**Raw data**:
- - - - -

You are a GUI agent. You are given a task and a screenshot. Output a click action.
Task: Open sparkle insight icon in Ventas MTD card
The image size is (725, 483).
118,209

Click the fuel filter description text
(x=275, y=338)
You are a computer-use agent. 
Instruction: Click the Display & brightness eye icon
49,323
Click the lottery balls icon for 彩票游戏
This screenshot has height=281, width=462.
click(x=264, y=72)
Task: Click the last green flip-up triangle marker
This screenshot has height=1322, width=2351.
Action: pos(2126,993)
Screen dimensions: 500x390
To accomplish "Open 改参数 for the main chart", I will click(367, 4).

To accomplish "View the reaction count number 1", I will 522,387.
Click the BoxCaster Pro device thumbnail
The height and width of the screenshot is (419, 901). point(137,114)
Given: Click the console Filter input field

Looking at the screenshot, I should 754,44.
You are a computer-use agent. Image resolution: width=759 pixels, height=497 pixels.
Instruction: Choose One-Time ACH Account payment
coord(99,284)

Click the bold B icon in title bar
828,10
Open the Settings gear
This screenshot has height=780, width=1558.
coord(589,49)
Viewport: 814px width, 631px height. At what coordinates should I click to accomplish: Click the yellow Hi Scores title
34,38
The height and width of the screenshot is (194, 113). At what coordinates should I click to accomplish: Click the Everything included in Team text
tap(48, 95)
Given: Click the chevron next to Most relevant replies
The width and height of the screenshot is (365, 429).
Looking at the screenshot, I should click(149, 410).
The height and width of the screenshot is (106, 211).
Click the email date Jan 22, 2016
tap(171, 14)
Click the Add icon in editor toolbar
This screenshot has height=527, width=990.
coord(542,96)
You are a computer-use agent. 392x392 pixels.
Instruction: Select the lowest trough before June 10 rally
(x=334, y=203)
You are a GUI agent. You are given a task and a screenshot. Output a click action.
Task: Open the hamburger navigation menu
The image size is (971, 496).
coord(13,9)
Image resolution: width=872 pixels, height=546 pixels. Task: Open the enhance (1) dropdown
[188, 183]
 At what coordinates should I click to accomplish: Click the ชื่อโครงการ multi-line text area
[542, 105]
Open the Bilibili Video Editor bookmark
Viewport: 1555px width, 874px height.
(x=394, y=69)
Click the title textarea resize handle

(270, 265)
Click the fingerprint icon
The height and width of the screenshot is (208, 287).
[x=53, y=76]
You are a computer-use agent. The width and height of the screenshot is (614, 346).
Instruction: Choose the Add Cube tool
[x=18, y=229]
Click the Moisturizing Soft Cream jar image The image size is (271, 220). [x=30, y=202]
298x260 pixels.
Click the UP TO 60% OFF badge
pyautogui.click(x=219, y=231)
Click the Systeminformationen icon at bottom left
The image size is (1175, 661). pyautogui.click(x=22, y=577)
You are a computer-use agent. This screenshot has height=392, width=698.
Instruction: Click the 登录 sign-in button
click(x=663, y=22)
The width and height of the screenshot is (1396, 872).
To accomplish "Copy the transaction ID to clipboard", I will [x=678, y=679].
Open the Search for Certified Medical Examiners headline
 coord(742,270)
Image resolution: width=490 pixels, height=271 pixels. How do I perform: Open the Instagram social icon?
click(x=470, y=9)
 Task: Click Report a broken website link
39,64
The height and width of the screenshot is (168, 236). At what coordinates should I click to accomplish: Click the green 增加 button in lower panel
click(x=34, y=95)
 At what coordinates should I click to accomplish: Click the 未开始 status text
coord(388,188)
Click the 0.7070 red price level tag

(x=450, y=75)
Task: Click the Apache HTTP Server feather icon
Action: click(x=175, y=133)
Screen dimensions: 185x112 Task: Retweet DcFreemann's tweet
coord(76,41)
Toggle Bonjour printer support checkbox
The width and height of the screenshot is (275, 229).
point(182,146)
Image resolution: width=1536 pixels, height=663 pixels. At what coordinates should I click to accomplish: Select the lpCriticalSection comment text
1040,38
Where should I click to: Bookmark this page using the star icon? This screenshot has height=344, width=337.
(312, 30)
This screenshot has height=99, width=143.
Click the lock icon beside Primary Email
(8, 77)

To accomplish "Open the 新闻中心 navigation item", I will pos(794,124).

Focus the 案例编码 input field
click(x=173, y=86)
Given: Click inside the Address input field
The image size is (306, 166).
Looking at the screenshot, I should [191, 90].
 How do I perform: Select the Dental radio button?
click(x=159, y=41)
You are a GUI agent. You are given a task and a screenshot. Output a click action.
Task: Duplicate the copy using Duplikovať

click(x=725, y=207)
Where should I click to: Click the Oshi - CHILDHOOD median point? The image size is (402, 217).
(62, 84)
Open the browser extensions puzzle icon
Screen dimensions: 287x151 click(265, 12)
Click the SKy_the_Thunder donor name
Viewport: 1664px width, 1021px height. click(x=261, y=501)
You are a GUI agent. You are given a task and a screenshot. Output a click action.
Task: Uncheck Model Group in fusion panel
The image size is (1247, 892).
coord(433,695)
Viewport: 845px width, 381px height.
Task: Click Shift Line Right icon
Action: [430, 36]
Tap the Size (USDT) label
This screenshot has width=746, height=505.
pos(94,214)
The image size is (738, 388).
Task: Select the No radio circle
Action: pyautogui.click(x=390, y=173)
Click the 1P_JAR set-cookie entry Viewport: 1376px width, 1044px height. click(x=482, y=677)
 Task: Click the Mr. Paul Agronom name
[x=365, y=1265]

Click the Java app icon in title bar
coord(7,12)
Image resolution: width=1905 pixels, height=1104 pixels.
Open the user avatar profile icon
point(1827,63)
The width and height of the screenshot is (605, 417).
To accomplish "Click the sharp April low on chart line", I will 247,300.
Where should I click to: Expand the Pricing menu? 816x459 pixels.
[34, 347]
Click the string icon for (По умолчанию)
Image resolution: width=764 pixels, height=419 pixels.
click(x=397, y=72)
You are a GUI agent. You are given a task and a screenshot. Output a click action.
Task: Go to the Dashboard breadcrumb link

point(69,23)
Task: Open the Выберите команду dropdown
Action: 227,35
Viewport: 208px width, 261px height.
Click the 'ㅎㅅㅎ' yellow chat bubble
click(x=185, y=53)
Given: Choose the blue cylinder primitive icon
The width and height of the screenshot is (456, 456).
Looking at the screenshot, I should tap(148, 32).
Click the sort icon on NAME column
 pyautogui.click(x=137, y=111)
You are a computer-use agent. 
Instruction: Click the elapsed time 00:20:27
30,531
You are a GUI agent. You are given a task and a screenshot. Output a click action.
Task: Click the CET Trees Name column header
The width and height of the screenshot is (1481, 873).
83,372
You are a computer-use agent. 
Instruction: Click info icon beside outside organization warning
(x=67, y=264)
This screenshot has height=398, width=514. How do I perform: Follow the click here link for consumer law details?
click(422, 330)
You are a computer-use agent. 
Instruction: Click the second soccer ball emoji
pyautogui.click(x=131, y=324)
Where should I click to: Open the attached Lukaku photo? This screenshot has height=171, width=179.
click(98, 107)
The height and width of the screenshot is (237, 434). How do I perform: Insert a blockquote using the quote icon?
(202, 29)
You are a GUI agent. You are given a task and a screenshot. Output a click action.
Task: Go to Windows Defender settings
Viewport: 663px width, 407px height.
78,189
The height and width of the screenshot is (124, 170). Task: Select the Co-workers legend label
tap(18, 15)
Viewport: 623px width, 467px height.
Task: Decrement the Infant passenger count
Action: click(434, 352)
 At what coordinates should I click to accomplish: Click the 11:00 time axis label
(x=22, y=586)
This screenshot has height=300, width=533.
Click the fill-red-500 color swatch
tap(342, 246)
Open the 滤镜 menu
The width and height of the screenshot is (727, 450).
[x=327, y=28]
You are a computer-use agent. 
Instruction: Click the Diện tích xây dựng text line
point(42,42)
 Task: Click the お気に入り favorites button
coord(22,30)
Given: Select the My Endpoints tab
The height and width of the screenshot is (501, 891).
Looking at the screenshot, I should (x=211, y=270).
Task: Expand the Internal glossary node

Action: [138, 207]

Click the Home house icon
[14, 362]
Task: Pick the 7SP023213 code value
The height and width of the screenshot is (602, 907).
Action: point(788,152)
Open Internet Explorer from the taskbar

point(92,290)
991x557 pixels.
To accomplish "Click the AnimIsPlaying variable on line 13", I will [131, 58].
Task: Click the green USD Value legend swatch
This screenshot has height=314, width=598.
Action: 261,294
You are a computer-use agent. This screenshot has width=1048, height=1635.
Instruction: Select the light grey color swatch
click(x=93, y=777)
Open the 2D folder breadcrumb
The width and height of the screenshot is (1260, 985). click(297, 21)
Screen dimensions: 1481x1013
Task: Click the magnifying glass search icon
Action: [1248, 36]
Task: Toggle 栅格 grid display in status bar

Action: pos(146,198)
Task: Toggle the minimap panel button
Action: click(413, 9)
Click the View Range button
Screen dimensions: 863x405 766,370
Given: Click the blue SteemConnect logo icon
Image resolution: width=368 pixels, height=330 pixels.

- - - - -

**Objective**: Rewrite the data from its first line through the line containing "coord(13,9)", changing "computer-use agent" to "screen-control agent" and leaving everything else the same.

**Result of this task**:
You are a GUI agent. You are given a task and a screenshot. Output a click action.
Task: Open sparkle insight icon in Ventas MTD card
The image size is (725, 483).
118,209

Click the fuel filter description text
(x=275, y=338)
You are a screen-control agent. 
Instruction: Click the Display & brightness eye icon
49,323
Click the lottery balls icon for 彩票游戏
This screenshot has height=281, width=462.
click(x=264, y=72)
Task: Click the last green flip-up triangle marker
This screenshot has height=1322, width=2351.
Action: pos(2126,993)
Screen dimensions: 500x390
To accomplish "Open 改参数 for the main chart", I will click(367, 4).

To accomplish "View the reaction count number 1", I will 522,387.
Click the BoxCaster Pro device thumbnail
The height and width of the screenshot is (419, 901). point(137,114)
Given: Click the console Filter input field

Looking at the screenshot, I should 754,44.
You are a screen-control agent. Image resolution: width=759 pixels, height=497 pixels.
Instruction: Choose One-Time ACH Account payment
coord(99,284)

Click the bold B icon in title bar
828,10
Open the Settings gear
This screenshot has height=780, width=1558.
coord(589,49)
Viewport: 814px width, 631px height. At what coordinates should I click to accomplish: Click the yellow Hi Scores title
34,38
The height and width of the screenshot is (194, 113). At what coordinates should I click to accomplish: Click the Everything included in Team text
tap(48, 95)
Given: Click the chevron next to Most relevant replies
The width and height of the screenshot is (365, 429).
Looking at the screenshot, I should click(149, 410).
The height and width of the screenshot is (106, 211).
Click the email date Jan 22, 2016
tap(171, 14)
Click the Add icon in editor toolbar
This screenshot has height=527, width=990.
coord(542,96)
You are a screen-control agent. 392x392 pixels.
Instruction: Select the lowest trough before June 10 rally
(x=334, y=203)
You are a GUI agent. You are given a task and a screenshot. Output a click action.
Task: Open the hamburger navigation menu
The image size is (971, 496).
coord(13,9)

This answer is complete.